** Extract to read follows **
Another critical factor is the region's technological leadership. Companies such as TSMC and Samsung have consistently invested in cutting-edge technology to stay ahead of global competition. These companies have pioneered chip manufacturing processes, including the development of 3nm and 2nm technologies, which are essential to power the next generation of devices. These companies' commitment to innovation and research has established Asia as the preferred destination for the most sophisticated semiconductor industry. In addition, these companies' great ability to efficiently scale production has been key to meeting the growing demand for semiconductors.
Logistical efficiency has increased the competitiveness of Asian producers in the sector. The geographical proximity of suppliers, manufacturers and assemblers has created a highly integrated ecosystem. Interconnectivity reduces production time, costs and allows for a quick reaction time to market irregularities. The adaptability of Asian producers was very clear during the pandemic compared to their Western counterparts.
Economic and geopolitical conditions have played a significant role in reinforcing Asian dominance. Competitive labour, modern infrastructure and especially good trade connections have made the region highly attractive for semiconductor production.
** End of Extract to read **
(Assignment A)
Using the semiconductor passage, decide whether each statement agrees with it: (i) TSMC and Samsung have developed 3nm and 2nm technologies; (ii) Western producers adapted better than Asian producers during the pandemic; (iii) suppliers, manufacturers and assemblers in the region are geographically far apart. For each, answer yes or no and quote the deciding words.
(Assignment B)
Duplicate the part of the semiconductor passage that begins at the words "Economic and geopolitical" and stops after the words "for semiconductor production.".
You won't need the material that comes next.
** Dataset follows **
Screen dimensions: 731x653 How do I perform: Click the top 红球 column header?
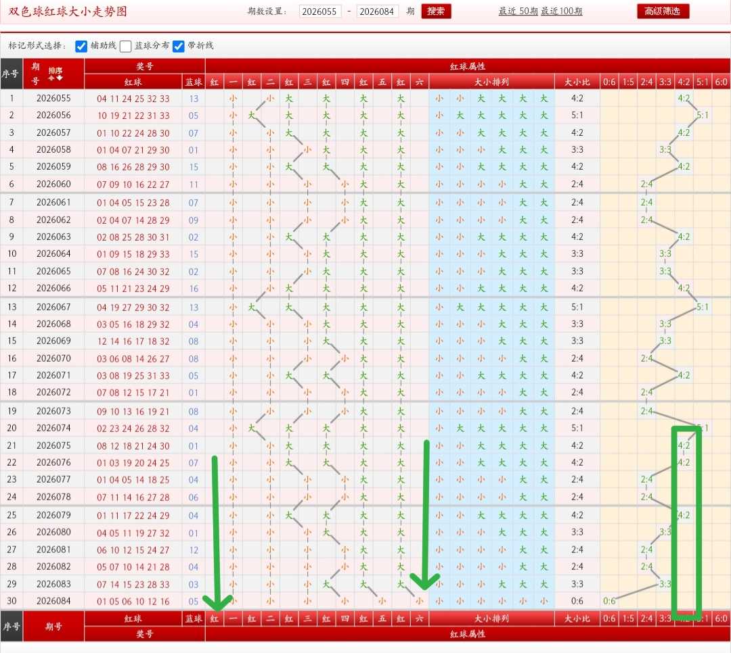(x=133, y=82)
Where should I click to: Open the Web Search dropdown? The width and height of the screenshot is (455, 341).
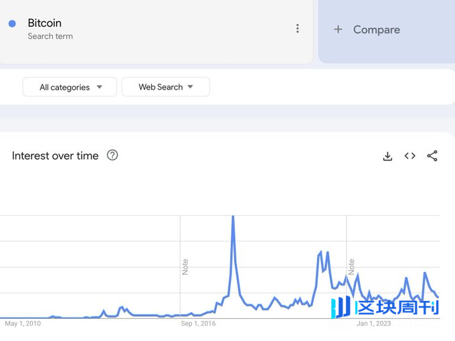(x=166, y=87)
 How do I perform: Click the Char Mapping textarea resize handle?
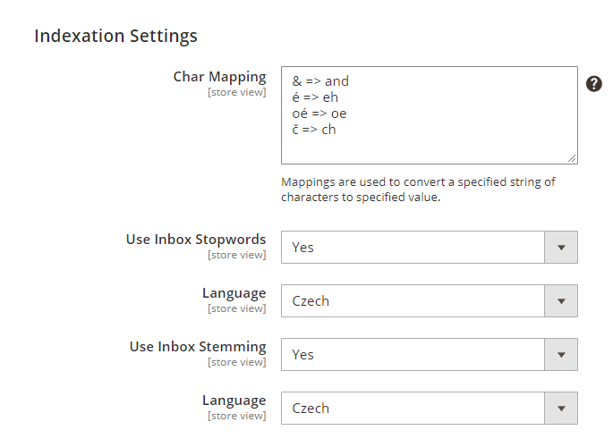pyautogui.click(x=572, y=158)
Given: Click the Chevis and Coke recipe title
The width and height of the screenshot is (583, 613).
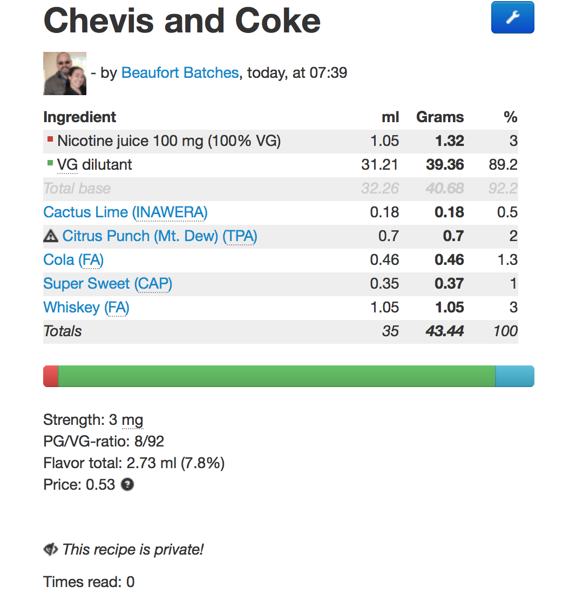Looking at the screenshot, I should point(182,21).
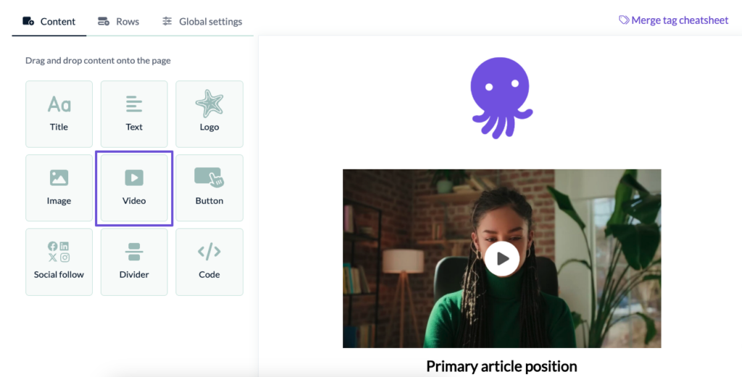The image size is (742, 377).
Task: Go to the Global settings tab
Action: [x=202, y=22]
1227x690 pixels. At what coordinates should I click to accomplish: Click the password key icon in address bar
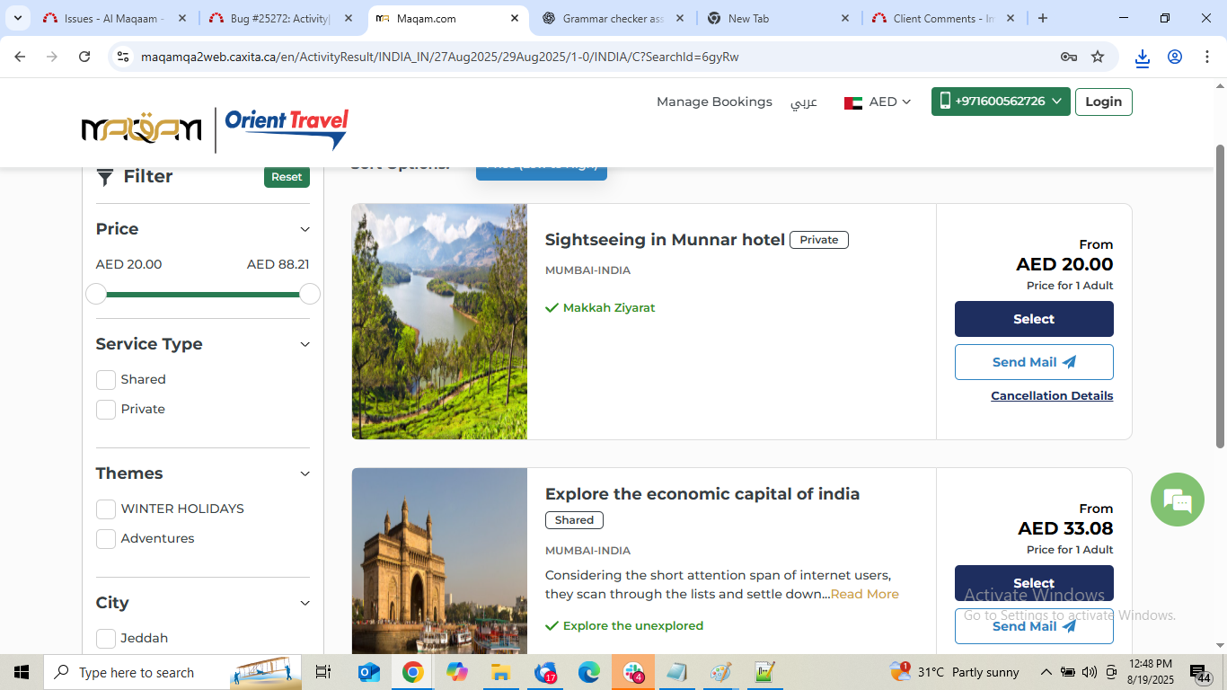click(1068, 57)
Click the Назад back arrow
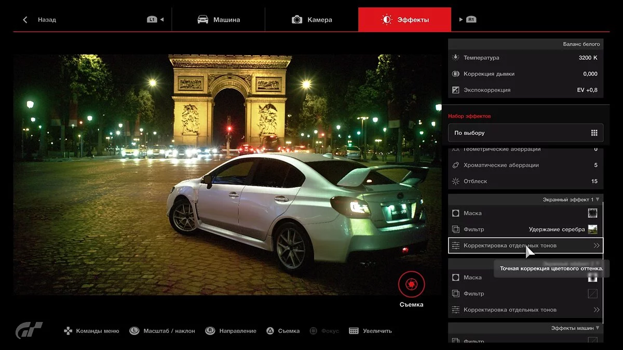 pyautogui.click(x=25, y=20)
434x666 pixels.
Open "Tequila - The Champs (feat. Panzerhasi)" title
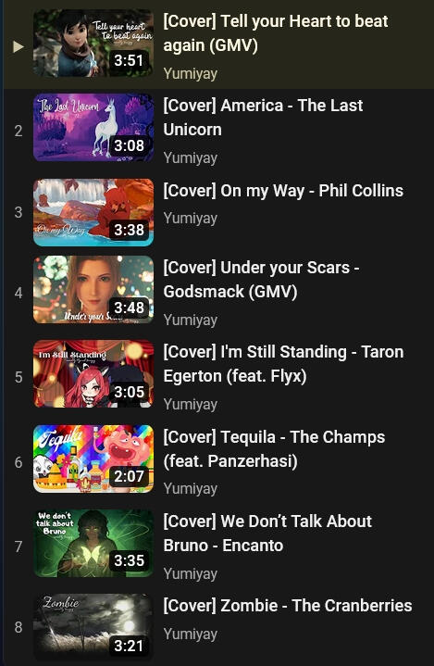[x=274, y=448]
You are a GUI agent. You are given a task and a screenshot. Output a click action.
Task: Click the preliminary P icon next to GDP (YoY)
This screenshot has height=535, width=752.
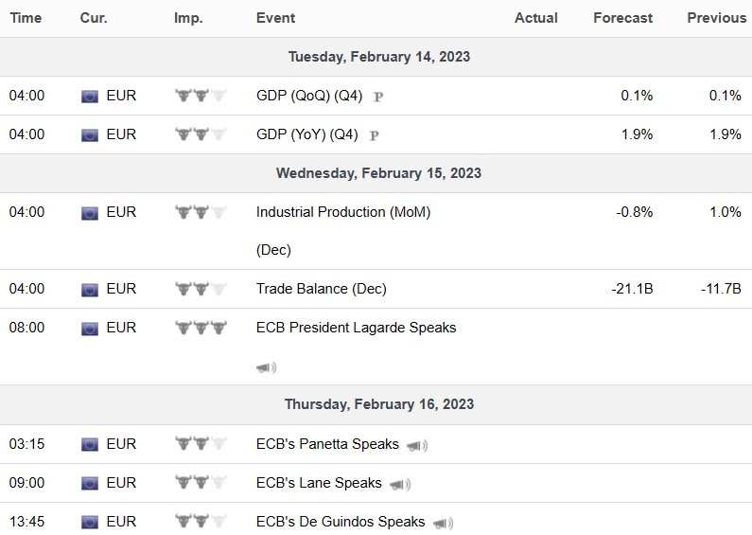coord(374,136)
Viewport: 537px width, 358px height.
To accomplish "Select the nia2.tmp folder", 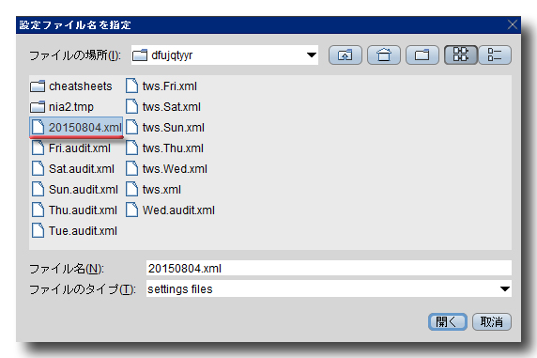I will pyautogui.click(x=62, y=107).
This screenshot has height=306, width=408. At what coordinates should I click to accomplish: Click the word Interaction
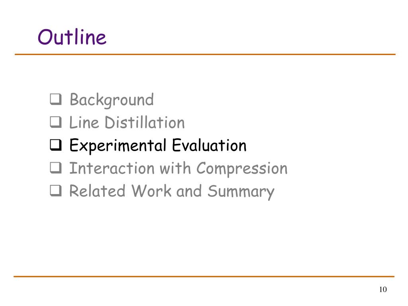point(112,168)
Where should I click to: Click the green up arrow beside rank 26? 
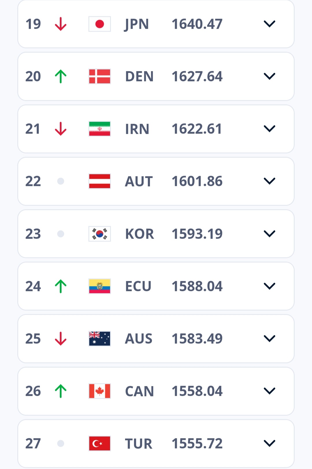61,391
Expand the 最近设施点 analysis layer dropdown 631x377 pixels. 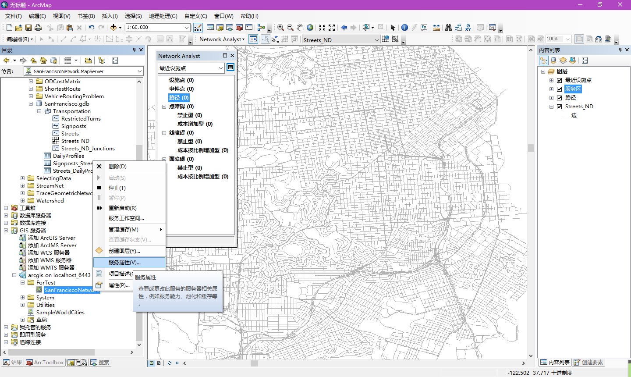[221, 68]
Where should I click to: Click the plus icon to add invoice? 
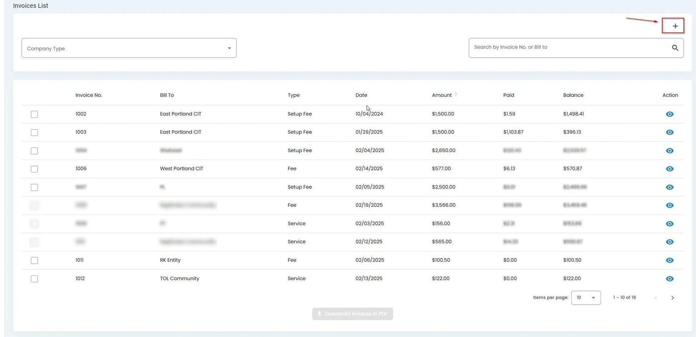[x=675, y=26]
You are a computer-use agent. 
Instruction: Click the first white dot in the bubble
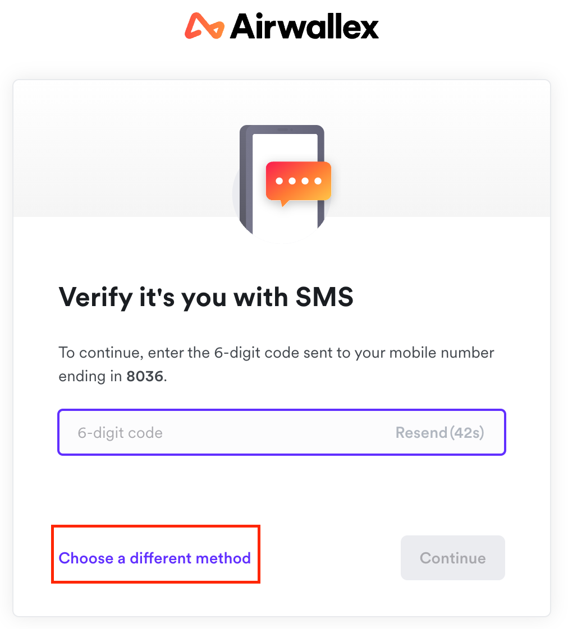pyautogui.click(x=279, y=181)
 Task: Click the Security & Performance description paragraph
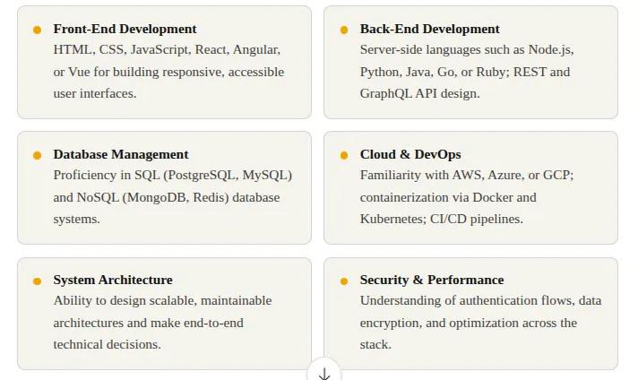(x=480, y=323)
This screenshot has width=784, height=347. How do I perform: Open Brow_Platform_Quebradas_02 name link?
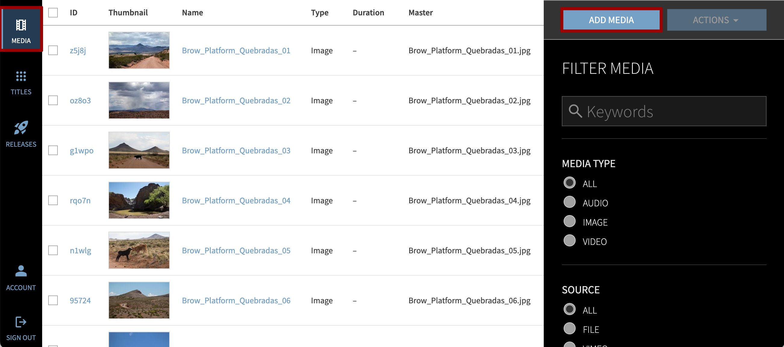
** End of Dataset **
(Task output A)
(i) Yes: "including the development of 3nm and 2nm technologies"
(ii) No: "The adaptability of Asian producers was very clear during the pandemic compared to their Western counterparts."
(iii) No: "The geographical proximity of suppliers, manufacturers and assemblers has created a highly integrated ecosystem."

(Task output B)
Economic and geopolitical conditions have played a significant role in reinforcing Asian dominance. Competitive labour, modern infrastructure and especially good trade connections have made the region highly attractive for semiconductor production.